## WHAT THIS TASK INVOLVES
Search the listing below for the word "Export" and return each line that contains it.
═════ DATA FOR THE TASK
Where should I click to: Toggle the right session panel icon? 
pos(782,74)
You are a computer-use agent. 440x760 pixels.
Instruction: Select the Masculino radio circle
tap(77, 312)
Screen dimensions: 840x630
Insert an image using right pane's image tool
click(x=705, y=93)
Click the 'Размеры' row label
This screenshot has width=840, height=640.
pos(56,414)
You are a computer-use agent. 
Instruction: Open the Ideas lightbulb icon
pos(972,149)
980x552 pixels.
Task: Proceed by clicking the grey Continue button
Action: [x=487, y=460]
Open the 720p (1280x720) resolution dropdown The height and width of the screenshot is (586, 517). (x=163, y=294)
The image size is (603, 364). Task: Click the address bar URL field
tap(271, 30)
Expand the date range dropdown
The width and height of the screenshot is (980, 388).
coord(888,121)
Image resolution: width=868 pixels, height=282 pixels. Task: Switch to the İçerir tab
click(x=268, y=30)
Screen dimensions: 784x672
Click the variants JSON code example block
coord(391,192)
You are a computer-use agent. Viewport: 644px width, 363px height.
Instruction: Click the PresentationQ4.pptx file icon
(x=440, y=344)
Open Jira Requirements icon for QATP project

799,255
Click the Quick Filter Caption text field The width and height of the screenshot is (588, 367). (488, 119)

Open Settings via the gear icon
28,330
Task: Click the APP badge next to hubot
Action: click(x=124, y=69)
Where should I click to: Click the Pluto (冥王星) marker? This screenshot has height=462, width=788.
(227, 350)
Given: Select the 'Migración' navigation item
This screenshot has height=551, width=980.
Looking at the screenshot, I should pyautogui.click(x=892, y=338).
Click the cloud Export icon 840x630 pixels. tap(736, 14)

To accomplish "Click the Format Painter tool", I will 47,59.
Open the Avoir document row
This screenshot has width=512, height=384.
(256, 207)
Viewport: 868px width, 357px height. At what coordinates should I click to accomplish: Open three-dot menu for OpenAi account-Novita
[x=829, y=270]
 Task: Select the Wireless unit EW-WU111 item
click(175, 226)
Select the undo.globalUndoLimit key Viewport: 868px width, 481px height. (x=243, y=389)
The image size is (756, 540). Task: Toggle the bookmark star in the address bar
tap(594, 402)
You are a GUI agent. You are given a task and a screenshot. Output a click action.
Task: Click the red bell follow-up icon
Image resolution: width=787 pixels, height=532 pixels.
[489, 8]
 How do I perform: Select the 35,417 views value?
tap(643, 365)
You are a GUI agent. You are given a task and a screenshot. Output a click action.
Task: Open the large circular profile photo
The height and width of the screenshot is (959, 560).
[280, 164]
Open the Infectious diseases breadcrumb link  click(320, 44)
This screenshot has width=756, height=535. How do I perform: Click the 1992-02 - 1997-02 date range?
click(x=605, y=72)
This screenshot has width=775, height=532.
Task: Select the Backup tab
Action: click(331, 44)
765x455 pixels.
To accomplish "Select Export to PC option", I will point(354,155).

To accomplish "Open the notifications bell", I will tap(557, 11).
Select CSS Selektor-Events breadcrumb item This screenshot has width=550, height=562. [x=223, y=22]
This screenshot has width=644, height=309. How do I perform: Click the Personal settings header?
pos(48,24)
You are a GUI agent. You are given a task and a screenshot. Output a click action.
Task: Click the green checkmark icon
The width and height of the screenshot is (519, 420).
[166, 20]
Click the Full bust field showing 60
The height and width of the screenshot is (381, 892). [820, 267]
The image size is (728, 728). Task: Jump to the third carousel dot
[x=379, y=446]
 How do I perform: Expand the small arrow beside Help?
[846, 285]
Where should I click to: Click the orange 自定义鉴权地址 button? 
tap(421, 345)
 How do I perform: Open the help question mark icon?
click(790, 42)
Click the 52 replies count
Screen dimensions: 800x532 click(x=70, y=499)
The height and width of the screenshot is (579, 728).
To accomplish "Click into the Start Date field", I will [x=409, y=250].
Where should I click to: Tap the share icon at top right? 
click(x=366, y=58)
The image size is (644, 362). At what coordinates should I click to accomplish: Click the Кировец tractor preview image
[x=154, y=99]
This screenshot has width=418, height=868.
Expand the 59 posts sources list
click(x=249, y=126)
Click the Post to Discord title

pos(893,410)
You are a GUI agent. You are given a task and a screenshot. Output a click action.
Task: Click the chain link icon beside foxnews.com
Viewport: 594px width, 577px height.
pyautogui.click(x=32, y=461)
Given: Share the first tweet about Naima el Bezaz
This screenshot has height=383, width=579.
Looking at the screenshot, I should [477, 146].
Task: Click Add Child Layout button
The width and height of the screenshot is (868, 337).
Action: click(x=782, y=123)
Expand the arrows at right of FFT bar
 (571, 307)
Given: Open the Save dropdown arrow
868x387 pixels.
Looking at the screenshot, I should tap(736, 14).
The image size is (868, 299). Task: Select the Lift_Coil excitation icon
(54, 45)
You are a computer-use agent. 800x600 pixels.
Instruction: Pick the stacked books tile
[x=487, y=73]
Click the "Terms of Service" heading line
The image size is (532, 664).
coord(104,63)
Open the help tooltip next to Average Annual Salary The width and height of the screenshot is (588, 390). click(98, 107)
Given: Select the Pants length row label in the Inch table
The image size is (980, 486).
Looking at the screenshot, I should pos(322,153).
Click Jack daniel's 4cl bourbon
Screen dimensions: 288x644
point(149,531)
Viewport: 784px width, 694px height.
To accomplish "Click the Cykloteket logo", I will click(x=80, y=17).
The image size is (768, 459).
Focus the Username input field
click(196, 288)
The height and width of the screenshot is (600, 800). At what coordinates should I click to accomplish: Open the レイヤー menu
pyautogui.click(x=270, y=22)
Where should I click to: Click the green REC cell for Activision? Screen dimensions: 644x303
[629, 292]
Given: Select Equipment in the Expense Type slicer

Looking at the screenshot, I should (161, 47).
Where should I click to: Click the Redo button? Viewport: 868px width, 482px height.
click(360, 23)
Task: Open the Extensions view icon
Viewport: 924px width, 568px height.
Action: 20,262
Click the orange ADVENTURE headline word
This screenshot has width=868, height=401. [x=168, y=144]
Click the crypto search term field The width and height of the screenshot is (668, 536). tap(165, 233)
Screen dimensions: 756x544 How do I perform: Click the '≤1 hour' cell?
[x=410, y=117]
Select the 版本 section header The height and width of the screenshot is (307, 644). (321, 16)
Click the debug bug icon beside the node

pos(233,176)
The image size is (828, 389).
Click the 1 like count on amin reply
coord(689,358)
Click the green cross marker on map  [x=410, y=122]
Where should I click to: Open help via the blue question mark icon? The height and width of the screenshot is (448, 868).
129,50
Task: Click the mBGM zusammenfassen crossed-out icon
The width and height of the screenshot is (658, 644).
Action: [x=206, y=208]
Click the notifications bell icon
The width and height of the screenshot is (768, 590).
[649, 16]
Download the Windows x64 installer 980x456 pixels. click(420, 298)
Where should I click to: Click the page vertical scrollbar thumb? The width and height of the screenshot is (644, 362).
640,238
══════════
## EXPECTED ANSWER
Click the cloud Export icon 840x630 pixels. tap(736, 14)
To accomplish "Select Export to PC option", I will point(354,155).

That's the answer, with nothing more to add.